When you submit a pull request, a CLA-bot will automatically determine whether you need to provide
a CLA and decorate the PR appropriately (e.g., label, comment). Simply follow the instructions
provided by the bot. You will only need to do this once across all repos using our CLA.

This project has adopted the [Microsoft Open Source Code of Conduct](https://opensource.microsoft.com/codeofconduct/).
For more information see the [Code of Conduct FAQ](https://opensource.microsoft.com/codeofconduct/faq/) or
contact [[email protected]](mailto:[email protected]) with any additional questions or comments.

### Call for contribution

We are working on a set of major features improvement and refactor, anyone who is familiar with the features is encouraged to join the design review and discussion in the corresponding issue ticket.

- GPU fairness usage [Issue 4266](https://github.com/Microsoft/pai/issues/4266)

### Who should consider contributing to OpenPAI

- Folks who want to add support for other ML and DL frameworks
- Folks who want to make OpenPAI a richer AI platform (e.g. support for more ML pipelines, hyperparameter tuning)
- Folks who want to write tutorials/blog posts showing how to use OpenPAI to solve AI problems

### Contributors

One key purpose of OpenPAI is to support the highly diversified requirements from academia and industry.
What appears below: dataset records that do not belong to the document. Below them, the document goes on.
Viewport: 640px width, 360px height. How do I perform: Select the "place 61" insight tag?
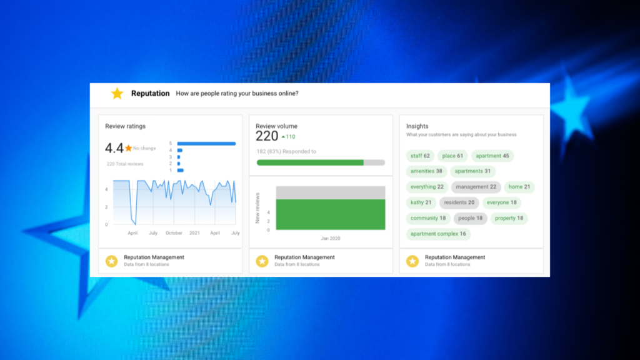pos(453,156)
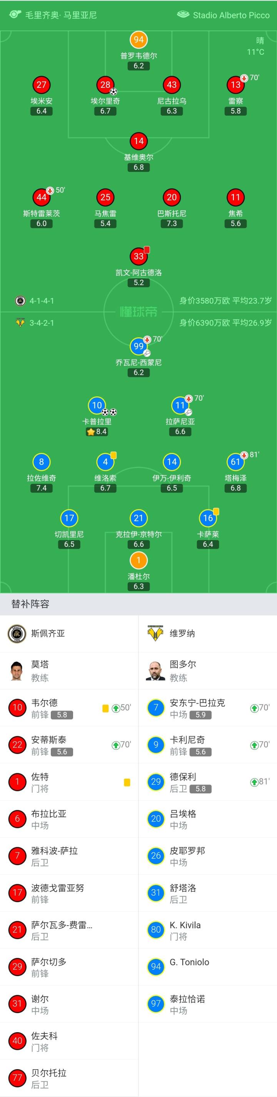Select goalkeeper number 94 普罗韦德尔
277x1097 pixels.
pyautogui.click(x=139, y=40)
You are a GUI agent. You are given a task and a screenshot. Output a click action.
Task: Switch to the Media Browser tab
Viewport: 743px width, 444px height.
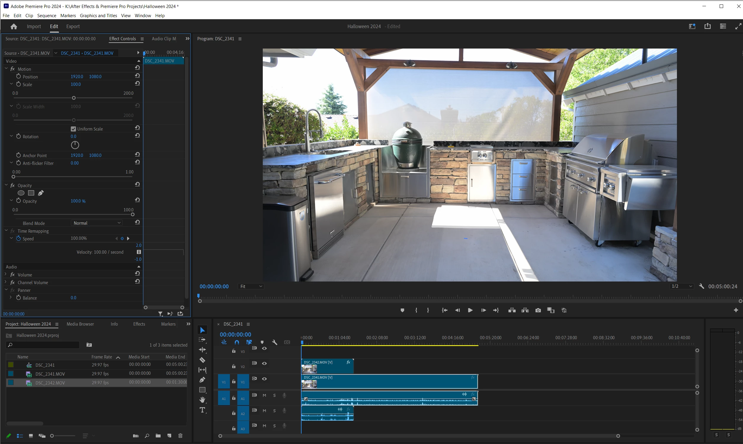[80, 324]
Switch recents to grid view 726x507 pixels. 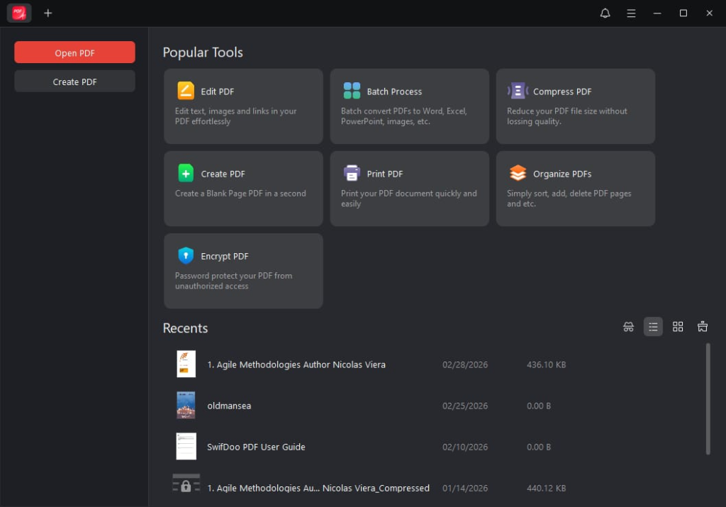click(x=678, y=326)
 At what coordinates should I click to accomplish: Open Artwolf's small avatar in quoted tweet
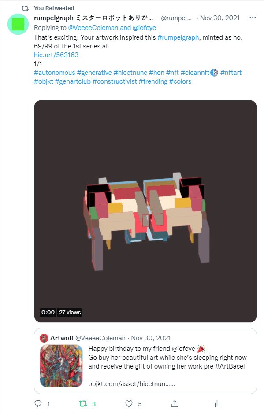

OpenPAI is completely open: it is under the MIT license. This makes OpenPAI particularly attractive to evaluate various research ideas, which include but not limited to the [components](./docs/research_education.md).
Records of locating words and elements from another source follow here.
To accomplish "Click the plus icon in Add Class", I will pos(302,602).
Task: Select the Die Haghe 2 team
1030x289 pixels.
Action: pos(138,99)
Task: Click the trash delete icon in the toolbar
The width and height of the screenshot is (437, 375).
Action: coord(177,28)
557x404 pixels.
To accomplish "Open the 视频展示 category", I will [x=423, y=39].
OpenPAI operates in an open model. It is initially designed and developed by [Microsoft Research (MSR)](https://www.microsoft.com/en-us/research/group/systems-research-group-asia/) and [Microsoft Software Technology Center Asia (STCA)](https://www.microsoft.com/en-us/ard/default.aspx) platform team.
We are glad to have [Peking University](http://eecs.pku.edu.cn/EN/), [Xi'an Jiaotong University](http://www.aiar.xjtu.edu.cn/), [Zhejiang University](http://www.cesc.zju.edu.cn/index_e.htm), [University of Science and Technology of China](http://eeis.ustc.edu.cn/) and [SHANGHAI INESA AI INNOVATION CENTER (SHAIIC)](https://www.shaiic.com/) joined us to develop the platform jointly.
Contributions from academia and industry are all highly welcome.